## SOURCE INFORMATION
*** Begin section ***
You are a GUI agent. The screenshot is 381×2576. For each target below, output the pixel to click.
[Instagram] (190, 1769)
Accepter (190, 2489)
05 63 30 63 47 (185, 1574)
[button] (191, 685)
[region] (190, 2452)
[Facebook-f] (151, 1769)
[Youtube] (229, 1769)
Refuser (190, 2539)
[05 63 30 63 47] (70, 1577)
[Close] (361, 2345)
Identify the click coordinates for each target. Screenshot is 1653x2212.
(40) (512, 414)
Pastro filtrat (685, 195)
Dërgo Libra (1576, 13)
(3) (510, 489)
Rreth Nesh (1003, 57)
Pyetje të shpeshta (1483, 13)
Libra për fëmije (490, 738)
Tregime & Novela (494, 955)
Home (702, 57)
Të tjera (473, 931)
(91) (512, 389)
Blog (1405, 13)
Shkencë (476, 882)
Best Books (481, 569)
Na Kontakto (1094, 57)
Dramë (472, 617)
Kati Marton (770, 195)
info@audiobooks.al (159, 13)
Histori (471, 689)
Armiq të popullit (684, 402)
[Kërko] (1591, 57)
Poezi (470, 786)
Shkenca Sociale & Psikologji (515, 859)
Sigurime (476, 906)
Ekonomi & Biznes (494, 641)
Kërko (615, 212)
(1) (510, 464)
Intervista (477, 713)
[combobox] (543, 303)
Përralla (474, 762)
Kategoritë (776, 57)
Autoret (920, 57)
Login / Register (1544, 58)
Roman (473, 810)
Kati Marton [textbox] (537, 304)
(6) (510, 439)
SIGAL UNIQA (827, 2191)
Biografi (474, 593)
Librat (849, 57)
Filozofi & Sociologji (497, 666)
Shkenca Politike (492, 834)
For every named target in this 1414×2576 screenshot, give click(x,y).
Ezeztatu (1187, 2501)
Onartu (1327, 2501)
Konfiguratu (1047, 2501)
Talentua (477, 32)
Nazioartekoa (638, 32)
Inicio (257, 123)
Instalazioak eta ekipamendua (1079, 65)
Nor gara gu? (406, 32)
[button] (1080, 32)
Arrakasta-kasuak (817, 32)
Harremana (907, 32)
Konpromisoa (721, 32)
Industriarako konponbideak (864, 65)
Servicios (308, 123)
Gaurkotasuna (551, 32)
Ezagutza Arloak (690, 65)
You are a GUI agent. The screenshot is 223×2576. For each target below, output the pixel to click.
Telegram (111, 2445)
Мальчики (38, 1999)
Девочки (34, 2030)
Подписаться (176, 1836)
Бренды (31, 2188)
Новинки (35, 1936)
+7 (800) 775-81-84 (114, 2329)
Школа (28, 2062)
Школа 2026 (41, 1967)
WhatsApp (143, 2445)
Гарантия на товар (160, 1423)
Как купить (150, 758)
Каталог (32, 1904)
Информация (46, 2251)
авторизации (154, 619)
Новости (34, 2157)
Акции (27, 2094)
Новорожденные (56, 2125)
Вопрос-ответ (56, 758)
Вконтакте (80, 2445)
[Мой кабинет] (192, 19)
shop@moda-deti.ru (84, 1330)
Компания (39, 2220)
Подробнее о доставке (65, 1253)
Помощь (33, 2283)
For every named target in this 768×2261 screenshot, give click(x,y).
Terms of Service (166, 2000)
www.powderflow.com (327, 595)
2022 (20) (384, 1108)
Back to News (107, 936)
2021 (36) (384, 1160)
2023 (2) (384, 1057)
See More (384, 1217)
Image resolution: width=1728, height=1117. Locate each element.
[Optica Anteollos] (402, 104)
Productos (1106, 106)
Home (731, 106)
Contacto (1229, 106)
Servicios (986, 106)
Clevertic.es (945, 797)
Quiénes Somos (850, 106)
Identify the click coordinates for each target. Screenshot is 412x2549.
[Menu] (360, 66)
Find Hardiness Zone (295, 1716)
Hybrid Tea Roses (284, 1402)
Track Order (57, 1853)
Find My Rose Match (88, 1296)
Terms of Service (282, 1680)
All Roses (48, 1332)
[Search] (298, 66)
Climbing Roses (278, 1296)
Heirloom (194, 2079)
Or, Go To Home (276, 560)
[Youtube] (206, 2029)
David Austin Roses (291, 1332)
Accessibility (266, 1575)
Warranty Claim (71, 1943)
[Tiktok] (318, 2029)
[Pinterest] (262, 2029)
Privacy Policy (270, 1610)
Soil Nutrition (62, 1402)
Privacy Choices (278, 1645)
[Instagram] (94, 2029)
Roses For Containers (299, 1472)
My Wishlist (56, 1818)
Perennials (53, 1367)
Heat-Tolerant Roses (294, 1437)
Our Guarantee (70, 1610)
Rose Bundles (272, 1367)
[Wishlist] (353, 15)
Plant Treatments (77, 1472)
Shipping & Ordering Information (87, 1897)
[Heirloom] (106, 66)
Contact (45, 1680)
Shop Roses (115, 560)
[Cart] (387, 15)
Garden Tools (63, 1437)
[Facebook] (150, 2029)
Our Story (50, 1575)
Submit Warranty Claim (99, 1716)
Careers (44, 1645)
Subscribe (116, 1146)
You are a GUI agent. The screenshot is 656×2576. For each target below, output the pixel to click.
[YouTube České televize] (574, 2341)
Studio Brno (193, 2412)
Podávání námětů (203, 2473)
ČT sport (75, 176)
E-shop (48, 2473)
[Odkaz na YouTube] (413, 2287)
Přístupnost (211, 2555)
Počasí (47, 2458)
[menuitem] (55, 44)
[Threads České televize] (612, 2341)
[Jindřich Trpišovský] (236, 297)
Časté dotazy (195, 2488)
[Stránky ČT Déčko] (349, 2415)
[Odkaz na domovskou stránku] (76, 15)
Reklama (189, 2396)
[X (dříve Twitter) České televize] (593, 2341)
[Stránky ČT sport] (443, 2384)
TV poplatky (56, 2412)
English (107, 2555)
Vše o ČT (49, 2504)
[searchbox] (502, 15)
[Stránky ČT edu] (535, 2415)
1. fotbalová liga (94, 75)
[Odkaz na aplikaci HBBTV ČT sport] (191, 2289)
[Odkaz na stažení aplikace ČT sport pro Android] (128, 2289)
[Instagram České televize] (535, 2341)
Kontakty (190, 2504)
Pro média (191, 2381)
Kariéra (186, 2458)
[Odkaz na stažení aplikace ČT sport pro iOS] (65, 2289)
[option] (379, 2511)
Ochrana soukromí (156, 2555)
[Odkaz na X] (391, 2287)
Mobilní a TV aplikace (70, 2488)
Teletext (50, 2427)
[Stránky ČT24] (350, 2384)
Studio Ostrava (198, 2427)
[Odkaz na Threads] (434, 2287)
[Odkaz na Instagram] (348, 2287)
*** End section ***
## TASK OBJECTIVE
All of the entries need to be given again, word for word.

## EXERCISE ANSWER
You are a GUI agent. The screenshot is 381×2576. For each target below, output the pixel to click.
[Instagram] (190, 1769)
Accepter (190, 2489)
05 63 30 63 47 (185, 1574)
[button] (191, 685)
[region] (190, 2452)
[Facebook-f] (151, 1769)
[Youtube] (229, 1769)
Refuser (190, 2539)
[05 63 30 63 47] (70, 1577)
[Close] (361, 2345)
Identify the click coordinates for each target. Screenshot is 1653x2212.
(40) (512, 414)
Pastro filtrat (685, 195)
Dërgo Libra (1576, 13)
(3) (510, 489)
Rreth Nesh (1003, 57)
Pyetje të shpeshta (1483, 13)
Libra për fëmije (490, 738)
Tregime & Novela (494, 955)
Home (702, 57)
Të tjera (473, 931)
(91) (512, 389)
Blog (1405, 13)
Shkencë (476, 882)
Best Books (481, 569)
Na Kontakto (1094, 57)
Dramë (472, 617)
Kati Marton (770, 195)
info@audiobooks.al (159, 13)
Histori (471, 689)
Armiq të popullit (684, 402)
[Kërko] (1591, 57)
Poezi (470, 786)
Shkenca Sociale & Psikologji (515, 859)
Sigurime (476, 906)
Ekonomi & Biznes (494, 641)
Kërko (615, 212)
(1) (510, 464)
Intervista (477, 713)
[combobox] (543, 303)
Përralla (474, 762)
Kategoritë (776, 57)
Autoret (920, 57)
Login / Register (1544, 58)
Roman (473, 810)
Kati Marton [textbox] (537, 304)
(6) (510, 439)
SIGAL UNIQA (827, 2191)
Biografi (474, 593)
Librat (849, 57)
Filozofi & Sociologji (497, 666)
Shkenca Politike (492, 834)
For every named target in this 1414×2576 screenshot, give click(x,y).
Ezeztatu (1187, 2501)
Onartu (1327, 2501)
Konfiguratu (1047, 2501)
Talentua (477, 32)
Nazioartekoa (638, 32)
Inicio (257, 123)
Instalazioak eta ekipamendua (1079, 65)
Nor gara gu? (406, 32)
[button] (1080, 32)
Arrakasta-kasuak (817, 32)
Harremana (907, 32)
Konpromisoa (721, 32)
Industriarako konponbideak (864, 65)
Servicios (308, 123)
Gaurkotasuna (551, 32)
Ezagutza Arloak (690, 65)
You are a GUI agent. The screenshot is 223×2576. For each target below, output the pixel to click.
Telegram (111, 2445)
Мальчики (38, 1999)
Девочки (34, 2030)
Подписаться (176, 1836)
Бренды (31, 2188)
Новинки (35, 1936)
+7 (800) 775-81-84 (114, 2329)
Школа (28, 2062)
Школа 2026 (41, 1967)
WhatsApp (143, 2445)
Гарантия на товар (160, 1423)
Как купить (150, 758)
Каталог (32, 1904)
Информация (46, 2251)
авторизации (154, 619)
Новости (34, 2157)
Акции (27, 2094)
Новорожденные (56, 2125)
Вопрос-ответ (56, 758)
Вконтакте (80, 2445)
[Мой кабинет] (192, 19)
shop@moda-deti.ru (84, 1330)
Компания (39, 2220)
Подробнее о доставке (65, 1253)
Помощь (33, 2283)
For every named target in this 768×2261 screenshot, give click(x,y).
Terms of Service (166, 2000)
www.powderflow.com (327, 595)
2022 (20) (384, 1108)
Back to News (107, 936)
2021 (36) (384, 1160)
2023 (2) (384, 1057)
See More (384, 1217)
Image resolution: width=1728, height=1117. Locate each element.
[Optica Anteollos] (402, 104)
Productos (1106, 106)
Home (731, 106)
Contacto (1229, 106)
Servicios (986, 106)
Clevertic.es (945, 797)
Quiénes Somos (850, 106)
Identify the click coordinates for each target. Screenshot is 412x2549.
[Menu] (360, 66)
Find Hardiness Zone (295, 1716)
Hybrid Tea Roses (284, 1402)
Track Order (57, 1853)
Find My Rose Match (88, 1296)
Terms of Service (282, 1680)
All Roses (48, 1332)
[Search] (298, 66)
Climbing Roses (278, 1296)
Heirloom (194, 2079)
Or, Go To Home (276, 560)
[Youtube] (206, 2029)
David Austin Roses (291, 1332)
Accessibility (266, 1575)
Warranty Claim (71, 1943)
[Tiktok] (318, 2029)
[Pinterest] (262, 2029)
Privacy Policy (270, 1610)
Soil Nutrition (62, 1402)
Privacy Choices (278, 1645)
[Instagram] (94, 2029)
Roses For Containers (299, 1472)
My Wishlist (56, 1818)
Perennials (53, 1367)
Heat-Tolerant Roses (294, 1437)
Our Guarantee (70, 1610)
Rose Bundles (272, 1367)
[Wishlist] (353, 15)
Plant Treatments (77, 1472)
Shipping & Ordering Information (87, 1897)
[Heirloom] (106, 66)
Contact (45, 1680)
Shop Roses (115, 560)
[Cart] (387, 15)
Garden Tools (63, 1437)
[Facebook] (150, 2029)
Our Story (50, 1575)
Submit Warranty Claim (99, 1716)
Careers (44, 1645)
Subscribe (116, 1146)
You are a GUI agent. The screenshot is 656×2576. For each target below, output the pixel to click.
[YouTube České televize] (574, 2341)
Studio Brno (193, 2412)
Podávání námětů (203, 2473)
ČT sport (75, 176)
E-shop (48, 2473)
[Odkaz na YouTube] (413, 2287)
Přístupnost (211, 2555)
Počasí (47, 2458)
[menuitem] (55, 44)
[Threads České televize] (612, 2341)
[Jindřich Trpišovský] (236, 297)
Časté dotazy (195, 2488)
[Stránky ČT Déčko] (349, 2415)
[Odkaz na domovskou stránku] (76, 15)
Reklama (189, 2396)
[X (dříve Twitter) České televize] (593, 2341)
[Stránky ČT sport] (443, 2384)
TV poplatky (56, 2412)
English (107, 2555)
Vše o ČT (49, 2504)
[searchbox] (502, 15)
[Stránky ČT edu] (535, 2415)
1. fotbalová liga (94, 75)
[Odkaz na aplikaci HBBTV ČT sport] (191, 2289)
[Odkaz na stažení aplikace ČT sport pro Android] (128, 2289)
[Instagram České televize] (535, 2341)
Kontakty (190, 2504)
Pro média (191, 2381)
Kariéra (186, 2458)
[Odkaz na stažení aplikace ČT sport pro iOS] (65, 2289)
[option] (379, 2511)
Ochrana soukromí (156, 2555)
[Odkaz na X] (391, 2287)
Mobilní a TV aplikace (70, 2488)
Teletext (50, 2427)
[Stránky ČT24] (350, 2384)
Studio Ostrava (198, 2427)
[Odkaz na Threads] (434, 2287)
[Odkaz na Instagram] (348, 2287)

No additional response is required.